→ Problems and tasks
1. According to the quoted abstract in the passage on 3-manifold invariants, what is the motivating application?
2. Continue the passage on 3-manifold invariants from its final sentence.

The equality of 3-manifold invariants, John W. Barrett and Bruce W.
Westbury, 8 pages available in AMStex (you need BoxedEPSF for 3
postscript figures; use of BoxedEPSF is not essential) as
hep-th/9406019.
Let me quote the abstract for the first one; the second one shows that
the authors' 3-manifold invariants coming from spherical Hopf algebras
agree with Kuperberg's coming from involutory Hopf algebras when both
are defined.
This paper is a study of monoidal categories with duals where the
tensor product need not be commutative. The motivating examples are
categories of representations of Hopf algebras and the motivating
application is the definition of 6j-symbols as used in topological field
theories.

→ Information provided
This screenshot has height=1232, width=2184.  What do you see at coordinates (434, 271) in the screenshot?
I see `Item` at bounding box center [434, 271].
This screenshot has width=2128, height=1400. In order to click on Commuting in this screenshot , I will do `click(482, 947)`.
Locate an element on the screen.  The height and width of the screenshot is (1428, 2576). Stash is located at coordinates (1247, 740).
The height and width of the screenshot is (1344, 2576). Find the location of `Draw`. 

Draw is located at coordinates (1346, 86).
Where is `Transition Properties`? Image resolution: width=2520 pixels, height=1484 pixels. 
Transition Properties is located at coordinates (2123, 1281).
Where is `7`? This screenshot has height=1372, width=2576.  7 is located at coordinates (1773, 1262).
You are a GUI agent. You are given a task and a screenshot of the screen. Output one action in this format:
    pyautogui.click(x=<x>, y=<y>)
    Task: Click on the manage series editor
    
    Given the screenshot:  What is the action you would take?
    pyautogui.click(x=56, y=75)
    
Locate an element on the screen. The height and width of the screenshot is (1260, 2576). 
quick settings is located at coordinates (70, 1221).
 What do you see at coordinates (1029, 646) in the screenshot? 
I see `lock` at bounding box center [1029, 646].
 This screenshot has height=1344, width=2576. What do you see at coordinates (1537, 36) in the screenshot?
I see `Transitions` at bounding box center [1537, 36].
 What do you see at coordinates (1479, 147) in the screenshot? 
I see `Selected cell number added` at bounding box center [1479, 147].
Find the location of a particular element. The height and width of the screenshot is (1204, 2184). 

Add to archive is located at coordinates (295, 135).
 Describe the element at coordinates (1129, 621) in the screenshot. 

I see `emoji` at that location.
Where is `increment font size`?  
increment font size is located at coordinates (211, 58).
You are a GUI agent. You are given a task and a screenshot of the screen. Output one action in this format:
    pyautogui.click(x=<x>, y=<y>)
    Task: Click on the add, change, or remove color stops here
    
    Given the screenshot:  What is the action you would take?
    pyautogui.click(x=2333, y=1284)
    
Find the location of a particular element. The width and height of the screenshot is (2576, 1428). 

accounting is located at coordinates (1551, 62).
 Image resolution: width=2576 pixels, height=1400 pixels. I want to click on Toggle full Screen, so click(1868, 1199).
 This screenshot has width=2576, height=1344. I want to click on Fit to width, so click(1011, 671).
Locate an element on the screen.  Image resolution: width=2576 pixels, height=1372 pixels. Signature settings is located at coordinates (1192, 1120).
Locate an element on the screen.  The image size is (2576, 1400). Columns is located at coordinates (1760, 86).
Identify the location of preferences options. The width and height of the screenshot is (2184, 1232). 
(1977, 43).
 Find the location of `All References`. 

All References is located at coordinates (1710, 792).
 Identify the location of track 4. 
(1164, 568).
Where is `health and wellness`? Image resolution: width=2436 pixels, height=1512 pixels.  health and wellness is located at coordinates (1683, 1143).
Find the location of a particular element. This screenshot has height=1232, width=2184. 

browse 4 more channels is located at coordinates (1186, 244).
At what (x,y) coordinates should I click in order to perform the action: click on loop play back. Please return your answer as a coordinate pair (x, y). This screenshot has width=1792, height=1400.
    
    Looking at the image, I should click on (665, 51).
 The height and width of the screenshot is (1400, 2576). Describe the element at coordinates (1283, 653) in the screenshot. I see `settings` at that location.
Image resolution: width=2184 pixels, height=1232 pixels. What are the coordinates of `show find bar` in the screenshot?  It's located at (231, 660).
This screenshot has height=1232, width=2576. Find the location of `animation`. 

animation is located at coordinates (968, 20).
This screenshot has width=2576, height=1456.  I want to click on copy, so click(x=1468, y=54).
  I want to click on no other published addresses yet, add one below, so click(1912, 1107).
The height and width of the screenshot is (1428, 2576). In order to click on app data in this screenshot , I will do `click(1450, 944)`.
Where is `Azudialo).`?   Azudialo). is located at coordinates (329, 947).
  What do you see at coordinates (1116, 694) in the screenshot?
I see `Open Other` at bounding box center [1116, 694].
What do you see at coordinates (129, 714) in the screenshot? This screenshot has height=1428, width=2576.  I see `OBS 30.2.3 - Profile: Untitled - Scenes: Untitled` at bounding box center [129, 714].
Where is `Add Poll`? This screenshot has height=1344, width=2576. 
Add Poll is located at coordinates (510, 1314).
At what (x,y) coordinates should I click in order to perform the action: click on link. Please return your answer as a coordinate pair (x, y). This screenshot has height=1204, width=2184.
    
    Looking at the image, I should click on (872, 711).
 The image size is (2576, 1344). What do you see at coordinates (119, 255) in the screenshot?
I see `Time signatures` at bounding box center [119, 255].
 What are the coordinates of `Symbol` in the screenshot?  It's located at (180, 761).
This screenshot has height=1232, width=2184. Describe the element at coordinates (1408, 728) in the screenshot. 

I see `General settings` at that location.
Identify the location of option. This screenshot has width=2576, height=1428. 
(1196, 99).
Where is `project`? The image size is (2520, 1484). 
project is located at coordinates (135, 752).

→ The results
1. The definition of 6j-symbols as used in topological field theories.

2.
We introduce the new notion of a spherical category. In the first
section we prove a coherence theorem for a monoidal category with duals
following MacLane (1963). In the second section we give the definition
of a spherical category, and construct a natural quotient which is also
spherical.
In the third section we define spherical Hopf algebras so that the
category of representations is spherical. Examples of spherical Hopf
algebras are involutory Hopf algebras and ribbon Hopf algebras. Finally
we study the natural quotient in these cases and show it is semisimple.
5) Invariants of 3-Manifolds derived from finite dimensional Hopf algebras, by
Louis H. Kauffman and David E. Radford, 33 pages available in LaTeX as
hep-th/9406065.
This is paper also relates 3d topology and certain finite-dimensional
Hopf algebras, and it shows they give 3-manifold invariants distinct
from the more famous ones due to Witten (and a horde of mathematicians).
I have not had time to think about how they relate to the above ones,
but I have a hunch that they are the same, since all of them make heavy
use of special grouplike elements associated to the antipode.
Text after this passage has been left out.